Johnson Nzioka, the chairman of the Kenya Primary School Headteachers Association (KEPSHA), claims that head teachers are demanding higher compensation in line with their duties as administrators of the Junior Secondary School (JSS) housed in their institutions.
According to the Career Progression Guidelines (CPG), the junior secondary primary head teachers, who also serve as acting principals, would like to gradually advance from their current C5 grade to grade D1.
However TSC CEO Dr. Nancy Macharia while addressing the headteachers in the KEPSHA conference in Mombasa said it will not be possible to promote the headteachers without a Collective Bargaining Agreement (CBA).
Macharia said the headteachers should submit the proposal through the teachers unions for the issue to be addressed in the next CBA (2025 – 2029).

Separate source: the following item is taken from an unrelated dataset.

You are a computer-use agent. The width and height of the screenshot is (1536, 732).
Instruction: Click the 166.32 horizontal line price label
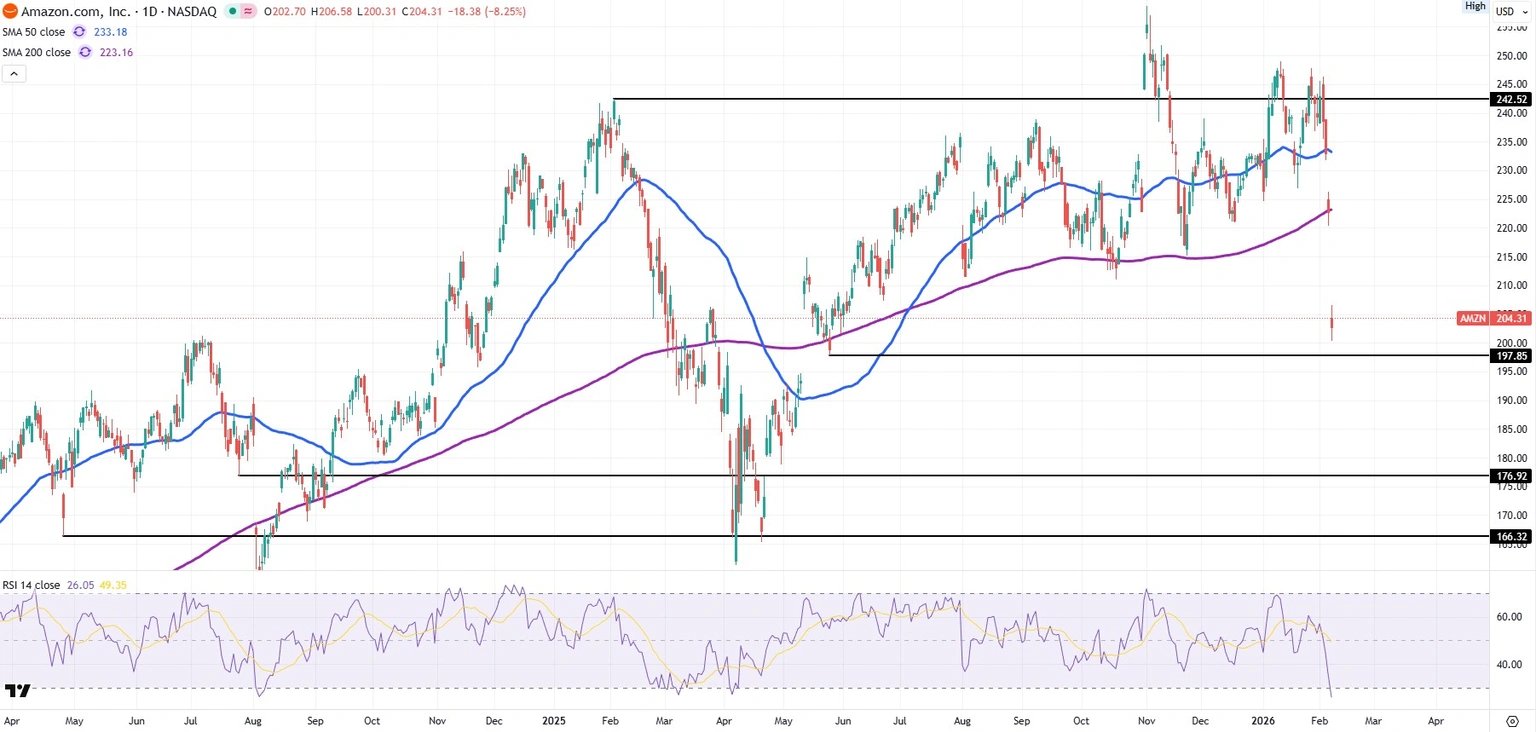[x=1510, y=537]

“We cannot review salaries without a formal Collective Bargaining Agreement,” Nancy Macharia told the primary school headteachers.
“With regard to additional responsibilities I have heard. These are additional responsibilities occasioned by implementation of CBC including management of junior school and noting that the same touches on terms and conditions of service. They (unions) have given us a memorandum of what we expect in the next CBA. Ask the unions to include this issue to be addressed in the CBA,” added Macharia.

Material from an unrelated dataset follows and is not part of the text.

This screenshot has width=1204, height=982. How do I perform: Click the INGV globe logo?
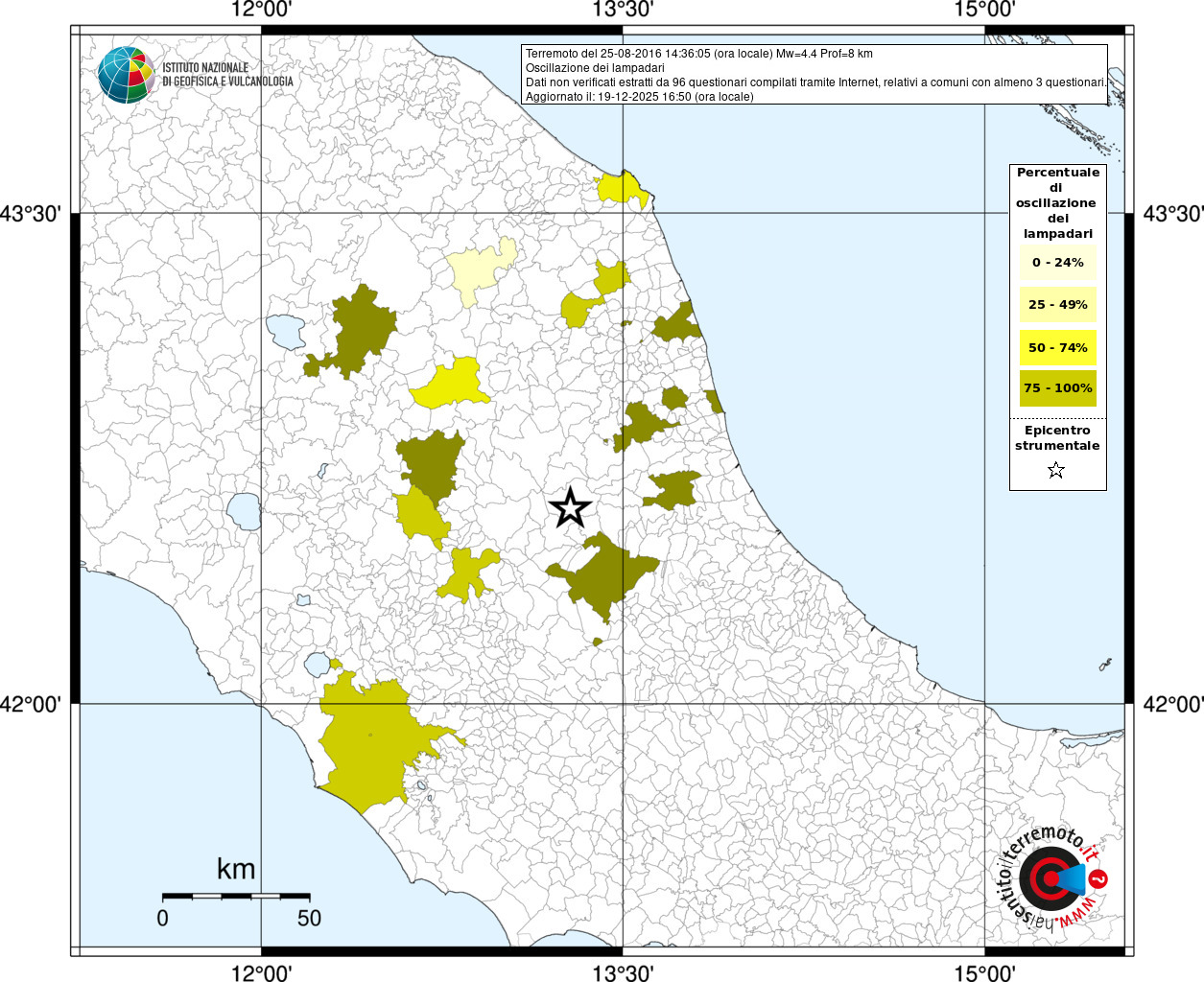[126, 74]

TSC has been giving the headteachers one year contract (January to December) to the more than 10,000 headteachers hosting JSS in their schools to act as principals.
The contract has been renewed each year but now the headteachers want their title changed from headteacher to principal on permanent and pensionable terms.
The head teachers are also demanding to be compensated for the period that they have acted as managers of the Junior Secondary School.
“For the last two years, we were assigned additional responsibility to head JSS. However, the government did not factor that in salary enhancement,” said Nzioka.
They claim that managing so many students is putting them under a great lot of stress. Nzioka said, “Schools are understaffed as we lose some teachers to natural attrition, but the number of students keeps going up.”
When employees are overworked, we are unable to deliver high-quality instruction. Nzioka observed, “She (Dr. Macharia) needs to demonstrate how we ought to deal with the quantity of teachers in schools.”
In the past year, the government has hired 57,000 instructors in JSS, according to TSC. However, there will be 3.8 million students enrolled in schools by the following year.